FAIRFIELD, IOWA — Lori Schaefer-Weaton has come home.
When Schaefer-Weaton graduated from Valparaiso University, she headed to Chicago with friends. She found employment with a tech company, Comdisco Inc., and entered the firm's management track. Her job even took her to Germany for a year. However, things went sideways for Comdisco when the company's founder got cancer and his son came in from outside to run the $4 billion operation.
“He ignored the core business,” Schaefer-Weaton said. In two years, the company she knew was gone.
File that experience under, “Lessons Learned.”
Fast forward to today. Chicago is in her review-mirror. Her hometown of Fairfield is front and center. And Dick Smith's daughter has taken the reins of Agri-Industrial Plastics Co. Schaefer-Weaton is 19 months into her role of president. Her father — she is quick to point out — remains active (even at 78) as chairman.
Schaefer-Weaton, 48, speaks with great respect of her father and the blow molding company he launched in 1978.
“The official torched was passed [in October 2013]. He's still very relevant to the business. He's an engineer by heart, by background and by trade. Still works on projects. He's a good businessman, so he's a good sounding board and advocate,” she said.
Schaefer-Weaton began working at Agri in 2004 as director of business development. In that role, she touched every part of the business. But she first put her accounting and finance background to use developing the company's long-term business plan.
Today, business is good and profitable at the 100 percent family owned firm, Schaefer-Weaton said this month from her office in Fairfield. The company is tight-lipped on details, but the second-generation president allows that annual sales have doubled since 2004.
Plastics News estimates the company's sales at $30 million.
“Most of our big players are up some. Not double digits, but things are strong,” she said, referencing the OEMs they supply in the recreation, marine and agricultural industries.
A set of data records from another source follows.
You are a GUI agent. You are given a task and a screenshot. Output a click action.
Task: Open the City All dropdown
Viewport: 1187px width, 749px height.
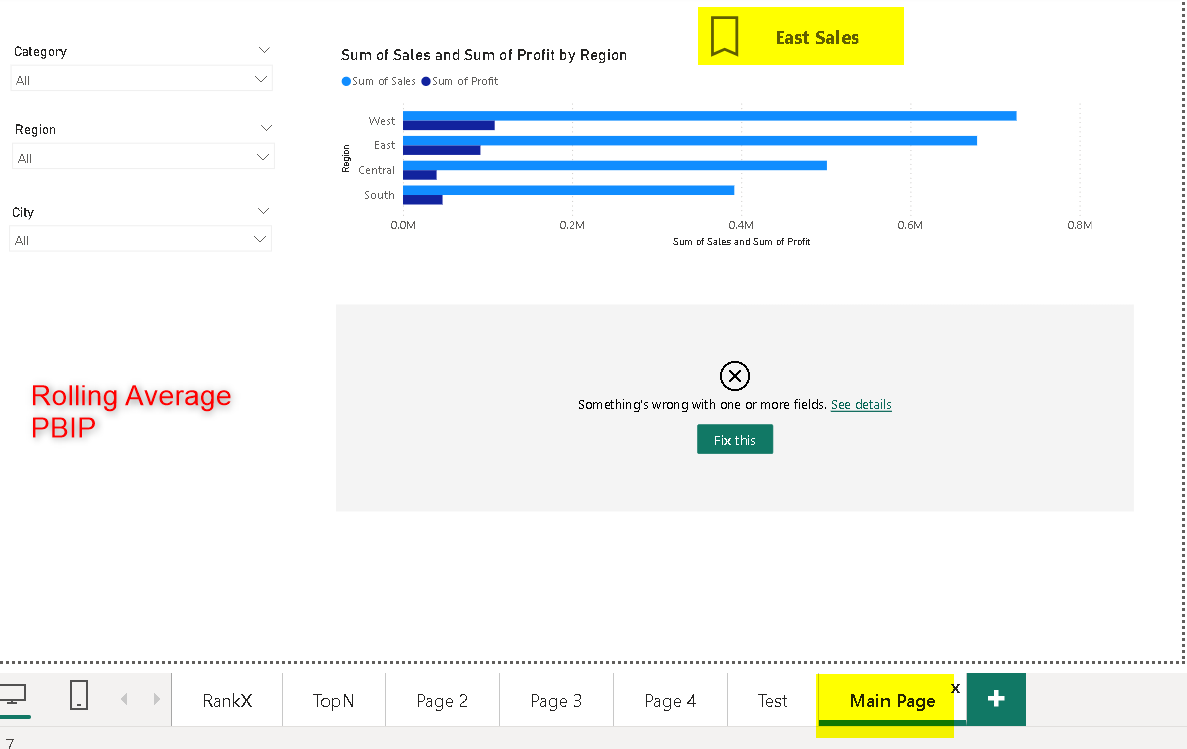tap(140, 240)
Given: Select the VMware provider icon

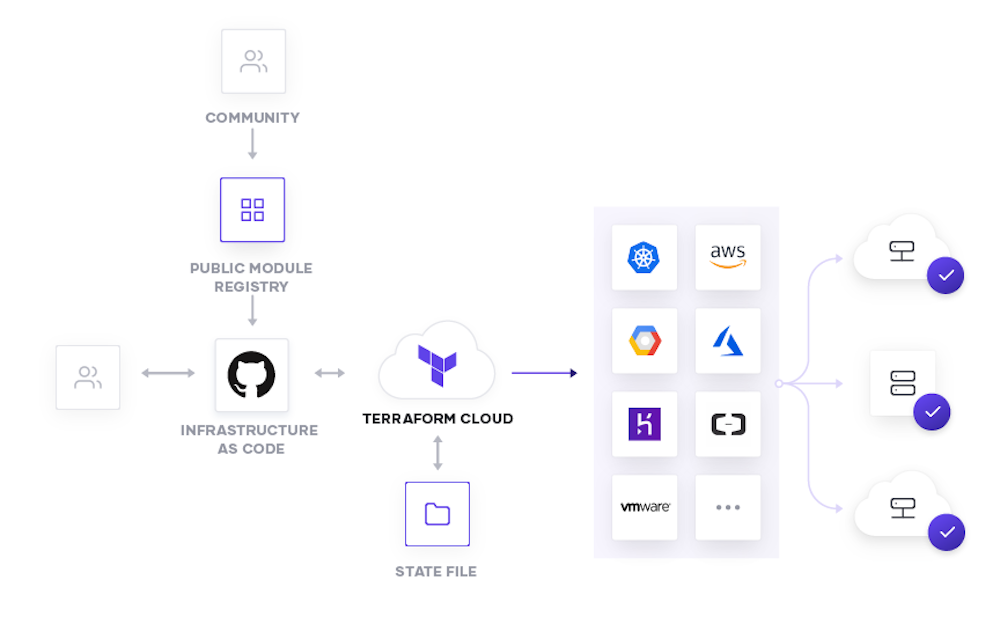Looking at the screenshot, I should coord(644,507).
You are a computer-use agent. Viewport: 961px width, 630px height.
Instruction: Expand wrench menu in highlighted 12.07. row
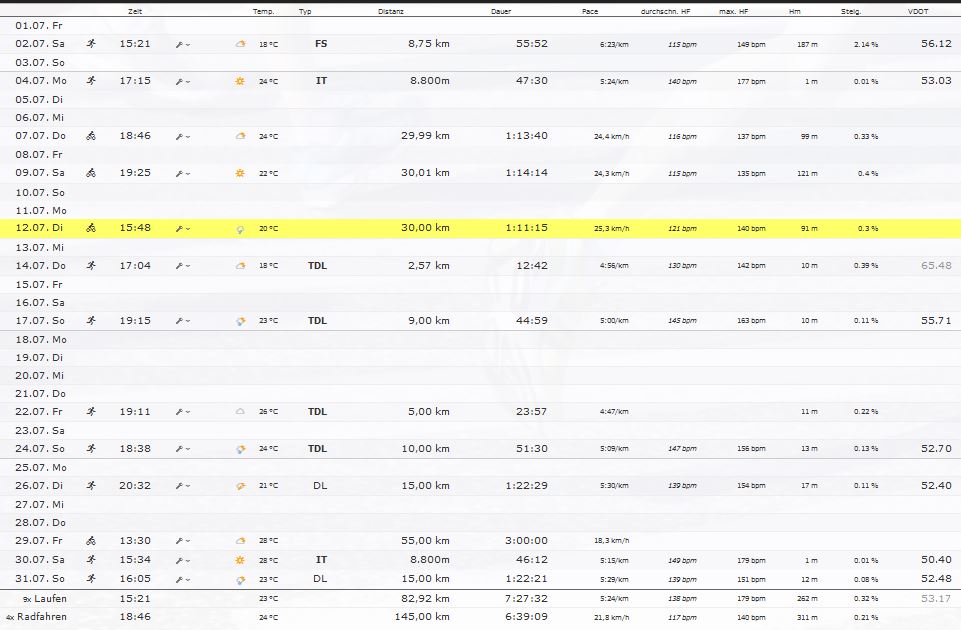tap(182, 229)
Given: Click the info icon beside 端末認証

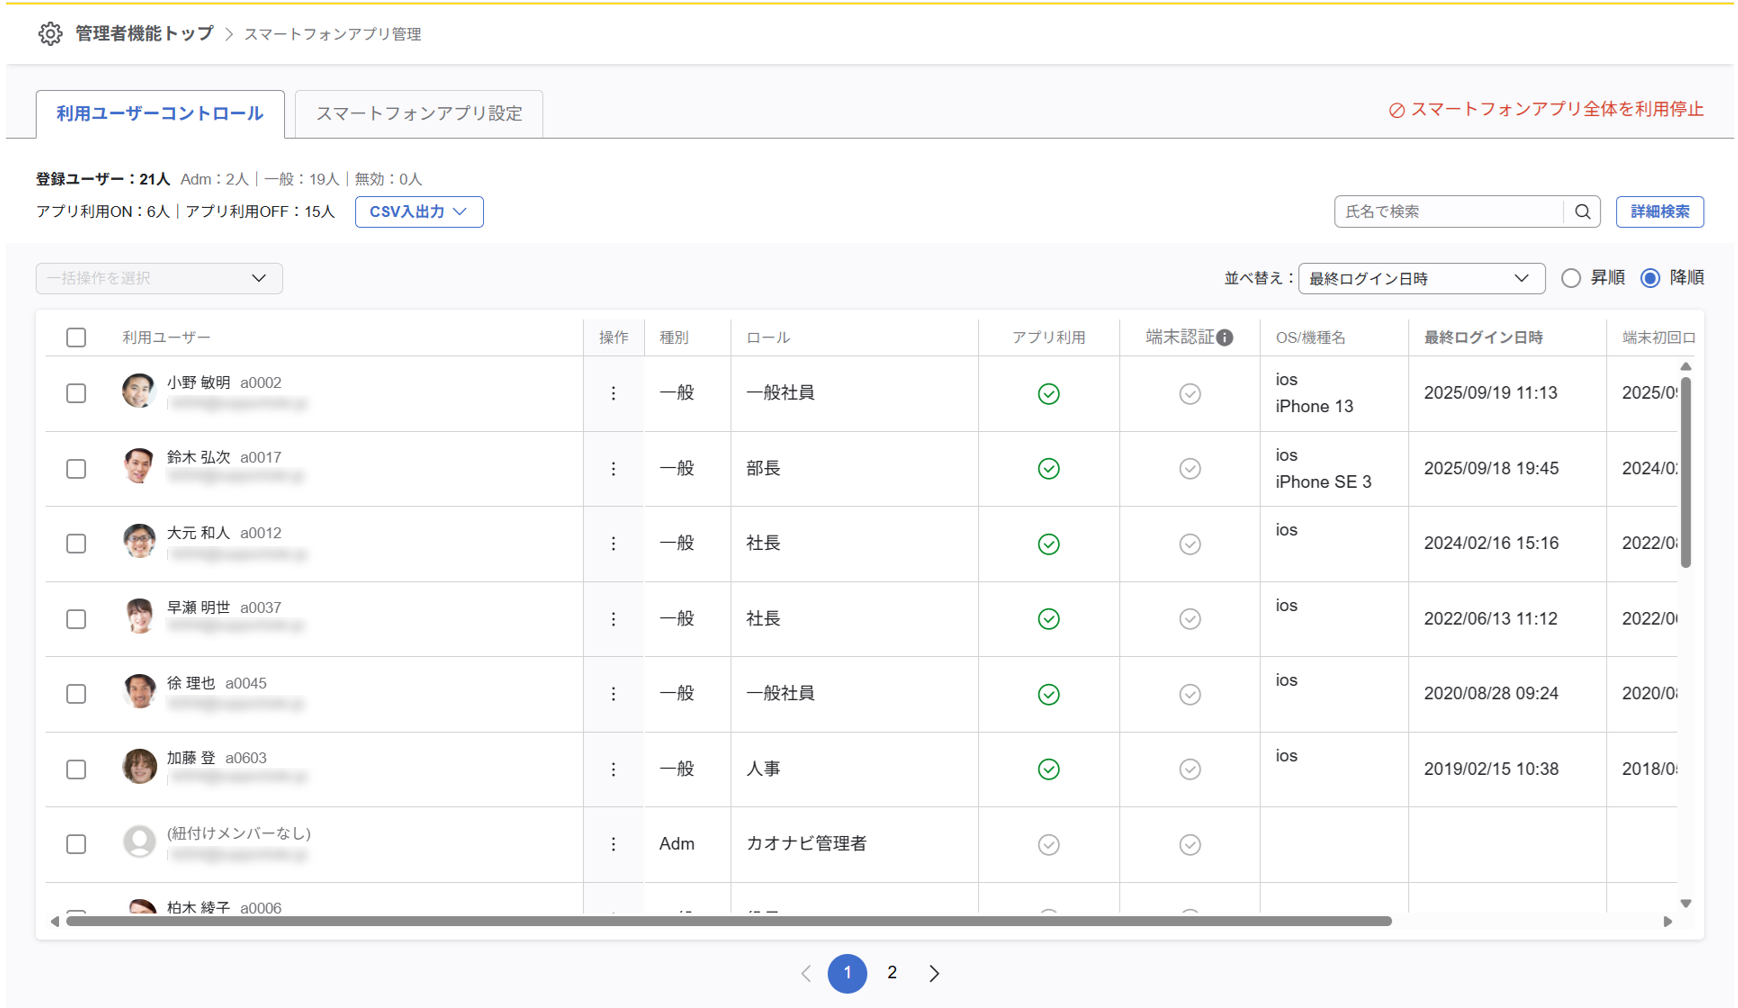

Fifty percent of the company's business comes from making non-automotive fuel tanks. In total, Agri makes 400 different products.
Schaefer-Weaton admits a succession plan was her top priority when she came back to Agri.
“It was the No. 1 concern of senior managers. It was the No. 1 concern of people on the floor. What happens if Dick's not here? Customers had the same questions. You can't do business with the big guys and not have them ask a lot of questions about your business,” she said.
But with herself firmly in place as president now, she focuses on workforce development and the dreaded skills gap that many in the plastics industry decry. Schaefer-Weaton, however, isn't waiting for a solution.
Her silver bullet: “Get them in here. Get them in here young. We do, probably in a month, two to three tours. I'll take Girl Scouts, second graders, engineering classes at the high school, engineering classes from our community colleges, robotics classes. We had a robotics team in here last week — they'd be seventh graders — and you show these guys real robots out on the floor and they're in. We had to drag them out of here.”